Given data:

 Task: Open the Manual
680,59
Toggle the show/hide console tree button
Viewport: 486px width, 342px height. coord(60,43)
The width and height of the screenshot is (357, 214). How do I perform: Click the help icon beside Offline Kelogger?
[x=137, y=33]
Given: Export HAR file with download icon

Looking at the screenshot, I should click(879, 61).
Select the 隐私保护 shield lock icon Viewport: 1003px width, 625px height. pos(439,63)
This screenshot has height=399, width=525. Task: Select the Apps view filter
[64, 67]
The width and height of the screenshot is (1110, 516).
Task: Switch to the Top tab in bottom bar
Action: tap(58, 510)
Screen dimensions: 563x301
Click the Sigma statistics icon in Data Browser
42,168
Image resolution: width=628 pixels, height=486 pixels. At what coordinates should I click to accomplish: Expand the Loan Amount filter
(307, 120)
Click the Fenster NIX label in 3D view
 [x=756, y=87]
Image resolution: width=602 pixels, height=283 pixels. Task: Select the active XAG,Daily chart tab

Task statement:
Exactly as given, repeat every record above.

Response to the exercise:
 Task: Open the Manual
680,59
Toggle the show/hide console tree button
Viewport: 486px width, 342px height. coord(60,43)
The width and height of the screenshot is (357, 214). How do I perform: Click the help icon beside Offline Kelogger?
[x=137, y=33]
Given: Export HAR file with download icon

Looking at the screenshot, I should click(879, 61).
Select the 隐私保护 shield lock icon Viewport: 1003px width, 625px height. pos(439,63)
This screenshot has height=399, width=525. Task: Select the Apps view filter
[64, 67]
The width and height of the screenshot is (1110, 516).
Task: Switch to the Top tab in bottom bar
Action: tap(58, 510)
Screen dimensions: 563x301
Click the Sigma statistics icon in Data Browser
42,168
Image resolution: width=628 pixels, height=486 pixels. At what coordinates should I click to accomplish: Expand the Loan Amount filter
(307, 120)
Click the Fenster NIX label in 3D view
 [x=756, y=87]
Image resolution: width=602 pixels, height=283 pixels. Task: Select the active XAG,Daily chart tab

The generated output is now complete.